Having seen firsthand the lines Sunday at L’Orangerie, Lynn wisely ordered tickets in advance for Monday. We took the Metro across the river and down to the Concorde bridge, walked across the Tulieries and were greeted with a small line standing in the bitter cold waiting to be allowed into the building.
Inside, L’Orangerie is like no other art museum in the world. The art was created specifically for the space and given to the French state by Monet. Altogether, eight immense Water Lillies adorn the walls of two elliptical rooms positioned end to end. That’s all there is to the main museum–eight huge paintings that evoke the full day from sunrise to sunset over Monet’s beloved gardens in Giverny.
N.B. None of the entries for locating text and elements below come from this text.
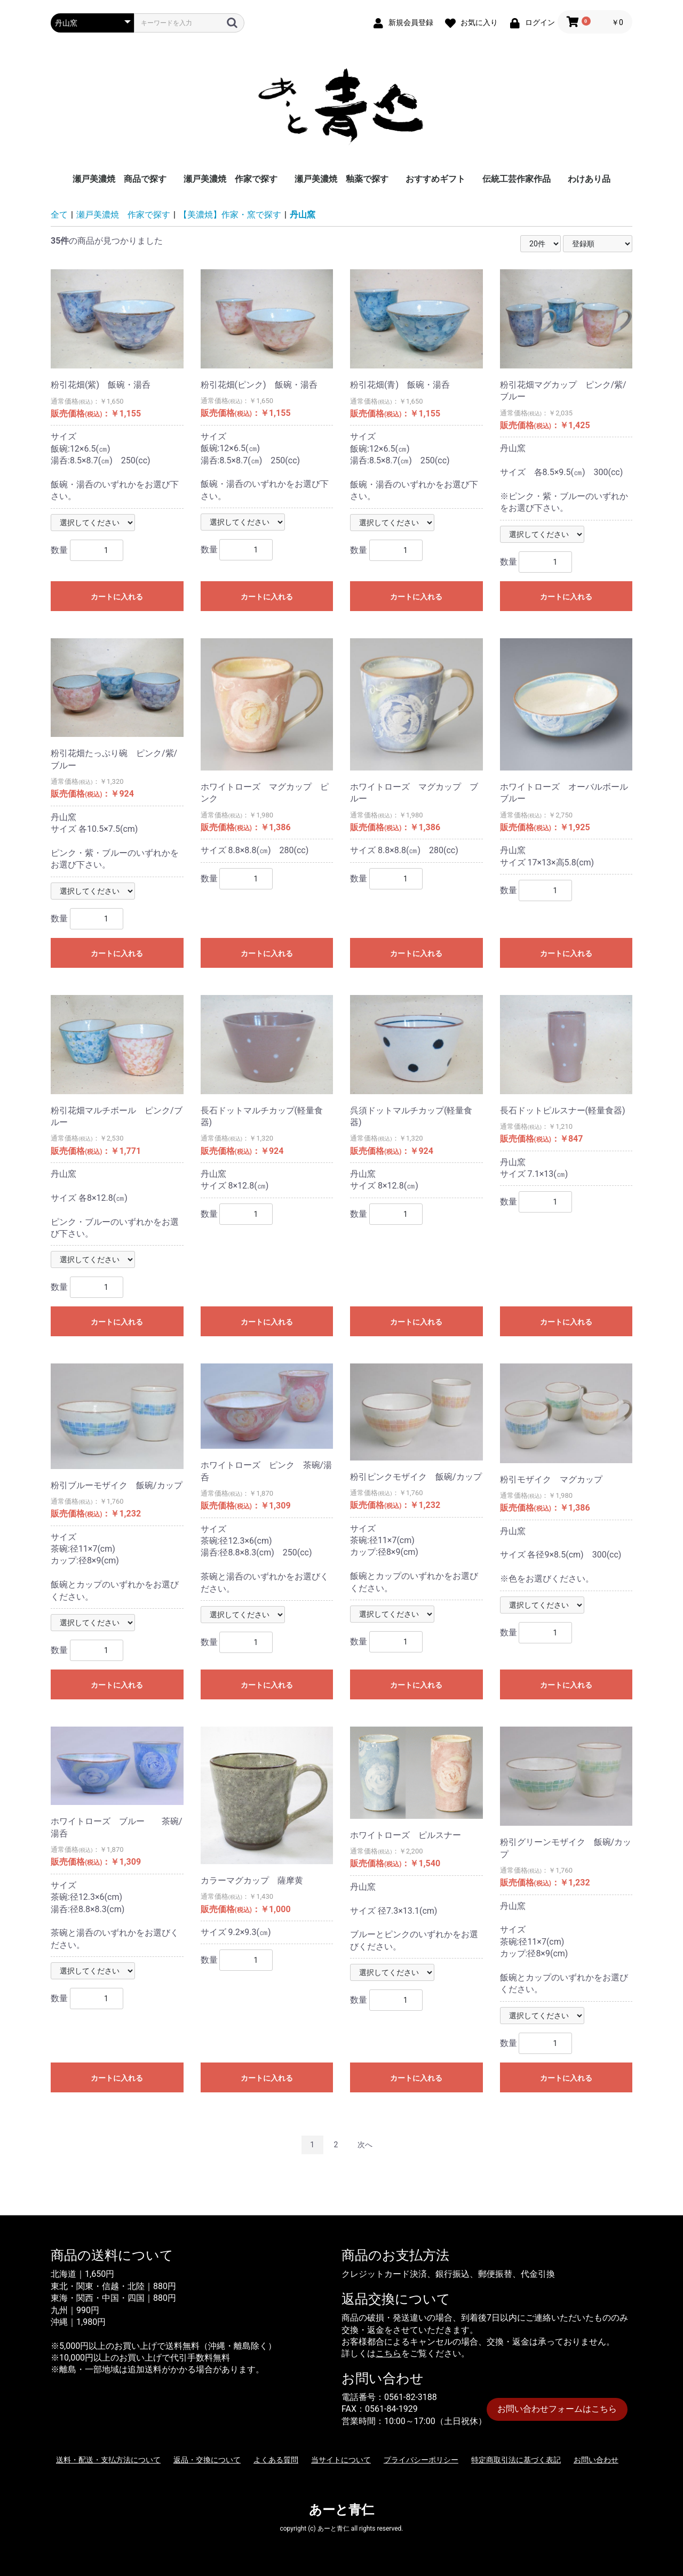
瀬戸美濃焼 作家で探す (230, 179)
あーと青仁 (341, 2509)
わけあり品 (589, 179)
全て (59, 215)
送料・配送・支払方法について (108, 2459)
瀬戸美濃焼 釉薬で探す (341, 179)
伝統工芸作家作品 (516, 179)
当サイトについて (341, 2459)
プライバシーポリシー (421, 2459)
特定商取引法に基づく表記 (516, 2459)
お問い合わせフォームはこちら (557, 2409)
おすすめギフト (435, 179)
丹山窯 (302, 215)
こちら (388, 2353)
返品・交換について (207, 2459)
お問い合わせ (596, 2459)
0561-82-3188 (410, 2397)
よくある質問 (275, 2459)
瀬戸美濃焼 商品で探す (119, 179)
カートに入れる (117, 596)
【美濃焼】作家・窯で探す (230, 215)
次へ (365, 2144)
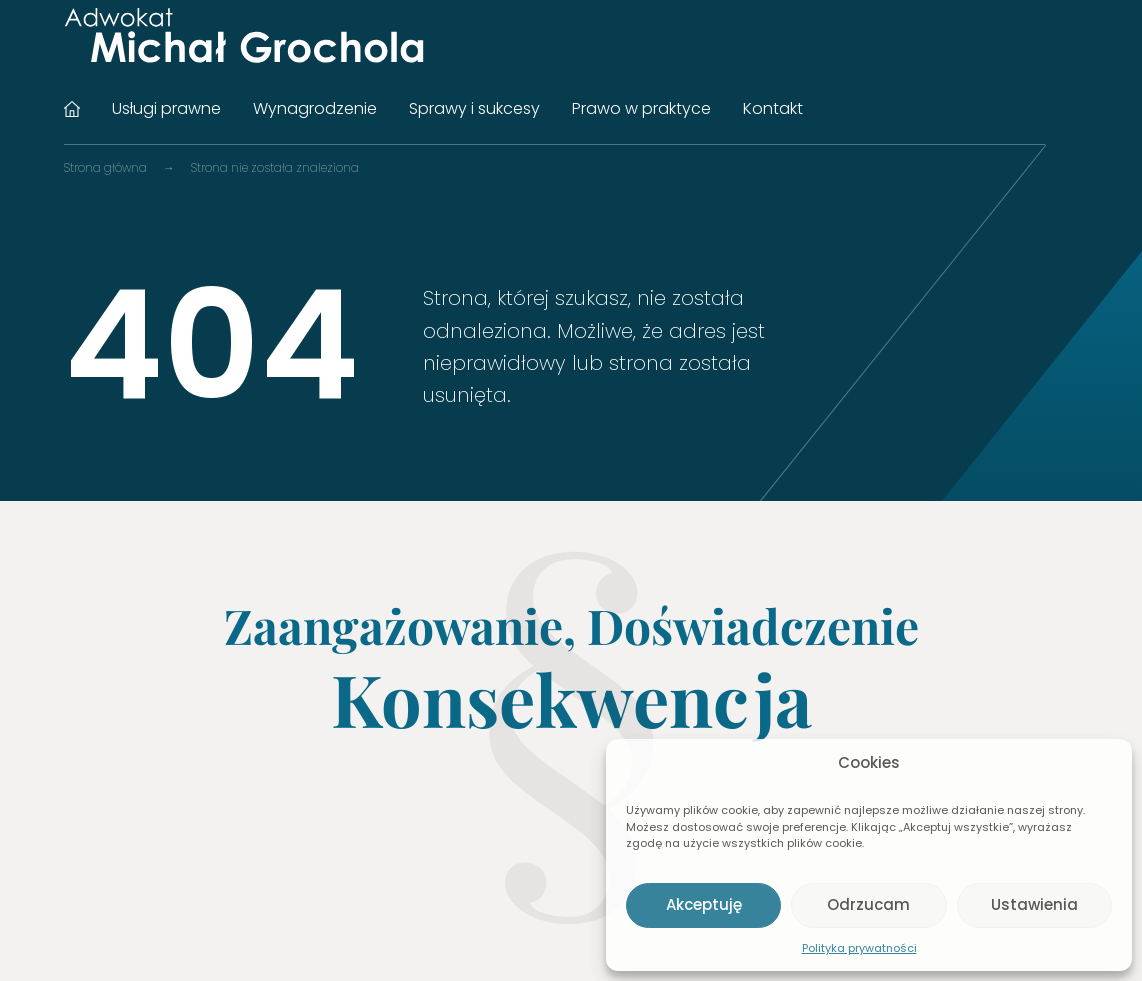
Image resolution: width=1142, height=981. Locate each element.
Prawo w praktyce (641, 108)
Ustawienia (1034, 904)
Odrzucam (868, 904)
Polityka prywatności (859, 948)
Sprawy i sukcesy (474, 108)
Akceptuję (704, 904)
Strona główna (72, 109)
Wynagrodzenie (315, 108)
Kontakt (773, 108)
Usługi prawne (166, 108)
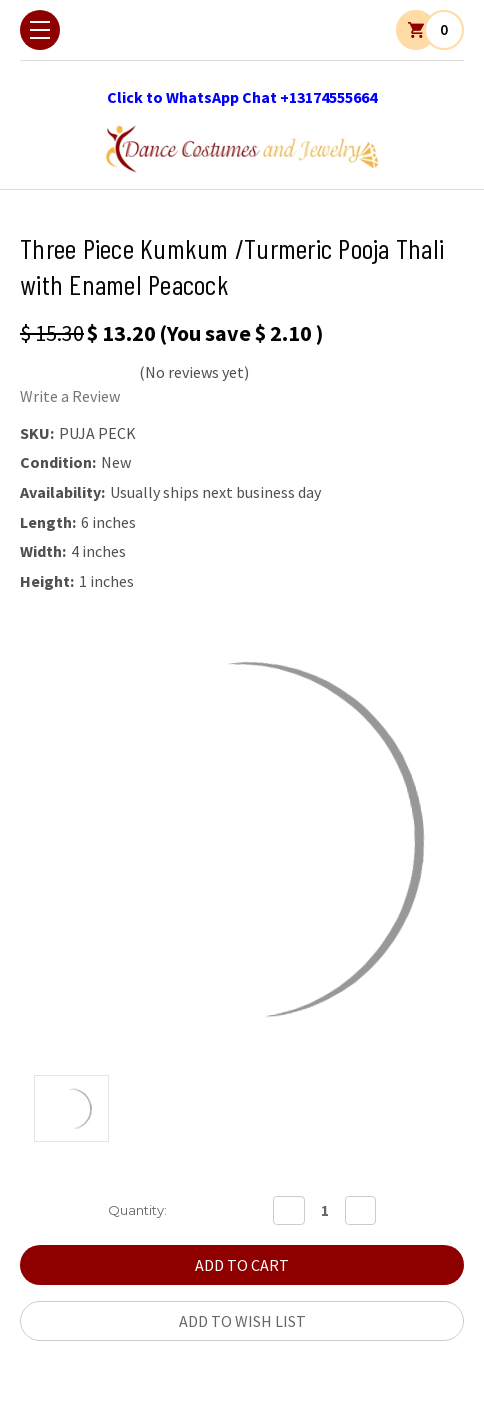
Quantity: (137, 1210)
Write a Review (70, 396)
The effect is stunning and contemplative, as Monet planned.

Downstairs, L’Orangerie showcases a more conventional gallery of major Impressionist works collected by Parisian art dealer Paul Guillaume and his wife, including large collections of Renoir, Cezanne, Rousseau, Matisse, Picasso, Derain, Utrillo and Modigliani. The paintings are all arranged according to artist along a narrow double hall that makes viewing easy. The hallway also exhibits four models of the L’Orangerie building in its various stages from original construction under Louis XIV to house (what else?) orange trees to its contemporary layout as a double museum.
The star of the day was a temporary exhibit of American paintings from the 1930s, which drew the largest crowds, as it was closing at the end of the week. The highlight of that show is Grant Woods’ iconic American Gothic, being shown for the first time in Europe. The six small galleries were tightly crowded with visitors viewing American masters like Edward Hopper, Georgia O’Keefe and Jackson Pollack, grouped thematically with commentary on various aspects of the Great Depression in the U.S.
For such a seemingly small museum, we still spent more than two hours walking through, before stopping for a quick sandwich in the tiny cafeteria.
By now, it was well past 2 p.m., and I wanted to venture forward to see the Musée de l’Armée in Les Invalides, which we had not seen last time we were in Paris, because we couldn’t find the entrance. Lynn demurred, wondering if we wouldn’t be better going over there another day. I insisted, since we were almost there; from L’Orangerie, you can see the gilded dome of the church where Napoleon is buried, which was really what I wanted to see.

As it turned out, Invalides is huge, so big that we could not tour the entire museum before we were ushered out at 5 p.m. right as we walked through 1943 in the Great Wars sections. Although we had to leave just before the Allied invasions of France, it was interesting to read the accounts of the two Great Wars from the French perspective, which you can imagine is somewhat different from our own American history.
Napoleon’s tomb is impressive, classical and un-Napoleon like, not marked with his name. It simply towers there on the lower level under the dome of the church surrounded by bas relief sculptures that depict Napoleon as a Roman god. He would have liked that.

On the upper level of the rotunda are several rooms of tombs of great French military figures like Vauban and Marshall Foch, creating a pantheon effect in the church. The entire space is voluminous and unheated, so visiting in the depths of winter is physically challenging.
After being booted from Invalides at 5 p.m., we worked our way home on the Metro for a well deserved glass of wine before another delicious dinner at La Forge around the corner. The proprietors seemed pleased that we returned so soon, as the restaurant on a Tuesday night was much quieter. The food and the wine were no less wonderful, however.